Sunday, March 15, 2009

Culturist Economics

Culturism and economics intersect at several places. In fact, our culture has been very important to our economic development. And, a strong economy is important to our culture. We as a society are paying for our lack of culturist thought. Immigration and globalization are driven by multiculturalism. We must again become culturist to undo their damage.

Dropping out of school early and having several children is a formula for personal poverty. Statistics show that this is a cultural distinction of many cultures. In many cultures women are expected to do this. And, shy of that, there is no shame in it. In their home countries, such people are poor. In the first world West they lean on our social services. When you combine this fact with not having ever paid taxes, you have the perfect storm for the creation of a second or third world economy.

Welfare is cultural. All laws are culturist. Welfare only works if people are ashamed to take it. Once everyone thinks it is okay to take it, you get more people taking from the system than paying into it. Without a sense of responsibility and shame, welfare is unsustainable. Laws are culturist in that if you get rid of value judgments and encourage people to take free lunches you sap initiative and responsibility. Culture and social services are intimately intertwined.

We are now at the point where people think that handouts are a right. They do not beg with shame; they demand with all their self-worth. Notice that these attitudes towards social services result from ideas; they are cultural. One is based on Marxist thought that the rich are holding the wealth and we deserve ours. The other comes from the republican capitalist view that wealth comes from generating services or products. We need to teach about the ravages of communism and dangers of demagoguery.

Culturist problems do not only lay with the poor. The business class have taken our manufacturing industries and shipped them overseas. This reflects globalist thinking. And this, like multiculturalism, stems from an inability to realize that we have a culture, a side, to be loyal to. This, in turn, has a double effect in that the understanding of factories and how things are made is also goes overseas with the factory; the idea of starting a machine shop to make a part your factory needs disappears. Thus businessmen’s lack of attachment to our nation has undermined our economy. On this note they also do not seem to mind Sharia financing. They think they are post-modern, post-cultural beings. This is a dangerous fallacy.

Teaching American history is important to the economy. The Founding Fathers spoke often about the importance of self-reliance and the unique nature of our culture. Teaching about western civilization is important. When you do so you realize that cultivating our commitment to the individual took a long historical struggle. Businessmen need to be loyal to the West. Economics must be taught. We have forgotten that Keynesian stimulus requires local factories to be stimulated by purchases. We now are only stimulating China. And economics and history intertwine in the lessons about the evils of communism. A functioning economy requires basic cultural precepts. We need to teach our basic cultural precepts again.

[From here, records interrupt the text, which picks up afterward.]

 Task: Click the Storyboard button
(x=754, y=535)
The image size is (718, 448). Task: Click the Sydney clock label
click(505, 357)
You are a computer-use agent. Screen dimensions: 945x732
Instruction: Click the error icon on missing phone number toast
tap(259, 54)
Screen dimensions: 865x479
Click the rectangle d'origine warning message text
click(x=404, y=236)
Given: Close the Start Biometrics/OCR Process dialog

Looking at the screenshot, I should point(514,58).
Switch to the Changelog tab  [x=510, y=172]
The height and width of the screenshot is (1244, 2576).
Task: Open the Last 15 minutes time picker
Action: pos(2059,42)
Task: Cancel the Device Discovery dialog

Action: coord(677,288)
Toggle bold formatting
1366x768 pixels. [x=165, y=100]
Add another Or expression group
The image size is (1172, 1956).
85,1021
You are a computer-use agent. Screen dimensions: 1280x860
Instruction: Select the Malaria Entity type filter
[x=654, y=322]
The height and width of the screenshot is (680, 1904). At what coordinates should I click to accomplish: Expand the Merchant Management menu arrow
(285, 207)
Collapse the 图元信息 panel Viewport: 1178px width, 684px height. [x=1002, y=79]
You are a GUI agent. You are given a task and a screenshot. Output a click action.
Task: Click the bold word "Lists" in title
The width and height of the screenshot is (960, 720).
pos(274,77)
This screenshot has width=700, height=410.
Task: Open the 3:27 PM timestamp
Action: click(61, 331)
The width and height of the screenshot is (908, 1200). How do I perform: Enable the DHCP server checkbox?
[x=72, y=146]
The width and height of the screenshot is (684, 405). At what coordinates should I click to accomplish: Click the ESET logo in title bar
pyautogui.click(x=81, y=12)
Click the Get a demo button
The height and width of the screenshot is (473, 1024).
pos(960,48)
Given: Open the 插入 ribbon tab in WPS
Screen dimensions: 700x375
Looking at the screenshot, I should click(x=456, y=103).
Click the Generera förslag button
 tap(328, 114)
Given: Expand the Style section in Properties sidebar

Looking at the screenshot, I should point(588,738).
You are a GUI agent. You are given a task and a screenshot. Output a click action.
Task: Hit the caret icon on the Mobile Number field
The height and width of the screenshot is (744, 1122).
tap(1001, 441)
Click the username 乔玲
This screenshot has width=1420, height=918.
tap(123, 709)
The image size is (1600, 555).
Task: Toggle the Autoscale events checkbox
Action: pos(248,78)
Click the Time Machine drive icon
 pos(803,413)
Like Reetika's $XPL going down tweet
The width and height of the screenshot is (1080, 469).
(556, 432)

A combination of multiculturalism and globalism has undermined our ability to teach about the importance of culture to an economy. Since multiculturalism teaches that all cultures are equally wonderful and businessmen have no side to be loyal to, we can no longer, as we used to, discuss the intersection of values and economics. This is dangerous. Economics undergird our being the land of opportunity. If the West falls our vision will fall with it. We are not the world. We have nowhere else to live. We are the West. Sustaining the West and its vision requires a realistic sense of responsibility towards it. It requires a sense of culturism.

www.culturism.us

2 comments:

Anonymous said...

Sort of OT, but I wonder what prevents certain cultures from ever breaking through poverty. Specifically, the Roma. Yesterday, I came across this report about the brewing culture/race war in Hungary. . .

Economy Breeds Racism in Hungary

March 13 | As Eastern Europe feels the full brunt of the global meltdown, they are succumbing to the ugly by-product of tough times: racism. In Hungary the gypsy population has already suffered two deaths with more predicted. The Sydney Morning Herald ‘s European Correspondent Paola Totaro and photographer Penny Bradfield gauge the mood at the Roma village of Kerepes on the outskirts of Budapest.


***
here's a video report about a recent UK episode which depicts how entrenched these squatting communities can become.
Meadowlands Traveller eviction 2004 (Pt.1)



HRW

Unknown said...

HRW,

Unfortunately, division in society gets exasperated by economic setbacks. Diversity is more dangerous in bad times than in good times! That is just a culturist fact of reality.

Still, I hope that people do not blame their woes on the poor Gypsies.

Certain cultures' values do limit economic achievement. The problem with multiculturalism is that it really thinks diversity is about food, fashion and festivals. Therefore, differences in achievement immediately get attributed to racism. Some groups being poor does not show racism.